▶ Available data
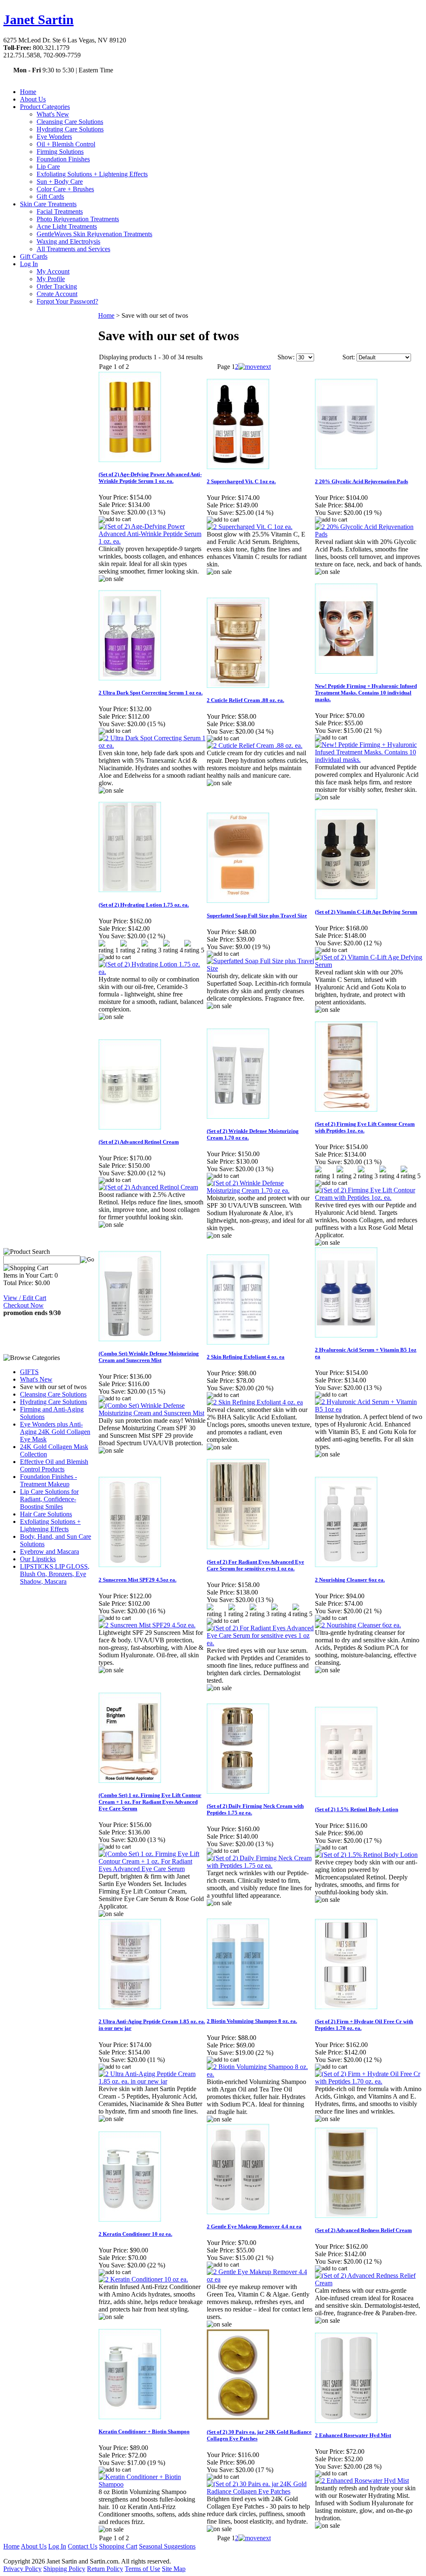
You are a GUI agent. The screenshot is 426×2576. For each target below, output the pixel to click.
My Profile (51, 278)
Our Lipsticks (38, 1558)
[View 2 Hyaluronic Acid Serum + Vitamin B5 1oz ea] (368, 1409)
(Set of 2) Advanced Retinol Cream (139, 1142)
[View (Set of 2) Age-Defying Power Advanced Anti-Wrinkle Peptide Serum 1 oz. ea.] (152, 541)
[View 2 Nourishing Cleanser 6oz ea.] (358, 1625)
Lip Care (48, 166)
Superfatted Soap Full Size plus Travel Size (257, 915)
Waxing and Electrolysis (68, 241)
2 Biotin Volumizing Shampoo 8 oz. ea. (252, 2021)
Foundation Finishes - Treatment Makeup (48, 1480)
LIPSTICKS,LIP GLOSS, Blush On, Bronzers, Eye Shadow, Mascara (54, 1574)
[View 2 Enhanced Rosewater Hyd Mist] (362, 2480)
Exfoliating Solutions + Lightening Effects (92, 174)
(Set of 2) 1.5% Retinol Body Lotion (356, 1809)
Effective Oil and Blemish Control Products (54, 1465)
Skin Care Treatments (48, 204)
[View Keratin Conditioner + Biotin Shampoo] (152, 2484)
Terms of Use (142, 2568)
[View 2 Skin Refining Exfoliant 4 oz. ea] (255, 1402)
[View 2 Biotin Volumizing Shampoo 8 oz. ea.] (260, 2074)
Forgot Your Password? (67, 301)
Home (28, 91)
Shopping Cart (118, 2546)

▶ What you will do
The output must match the records word for word, except that no pictures appear.

▶ Answer
You are a GUI agent. The screenshot is 426×2576. For each target below, output the pixel to click.
My Profile (51, 278)
Our Lipsticks (38, 1558)
[View 2 Hyaluronic Acid Serum + Vitamin B5 1oz ea] (368, 1409)
(Set of 2) Advanced Retinol Cream (139, 1142)
[View (Set of 2) Age-Defying Power Advanced Anti-Wrinkle Peptide Serum 1 oz. ea.] (152, 541)
[View 2 Nourishing Cleanser 6oz ea.] (358, 1625)
Lip Care (48, 166)
Superfatted Soap Full Size plus Travel Size (257, 915)
Waxing and Electrolysis (68, 241)
2 Biotin Volumizing Shampoo 8 oz. ea. (252, 2021)
Foundation Finishes - Treatment Makeup (48, 1480)
LIPSTICKS,LIP GLOSS, Blush On, Bronzers, Eye Shadow, Mascara (54, 1574)
[View 2 Enhanced Rosewater Hyd Mist] (362, 2480)
Exfoliating Solutions + Lightening Effects (92, 174)
(Set of 2) 1.5% Retinol Body Lotion (356, 1809)
Effective Oil and Blemish Control Products (54, 1465)
Skin Care Treatments (48, 204)
[View Keratin Conditioner + Biotin Shampoo] (152, 2484)
Terms of Use (142, 2568)
[View 2 Skin Refining Exfoliant 4 oz. ea] (255, 1402)
[View 2 Biotin Volumizing Shampoo 8 oz. ea.] (260, 2074)
Forgot Your Password? (67, 301)
Home (28, 91)
Shopping Cart (118, 2546)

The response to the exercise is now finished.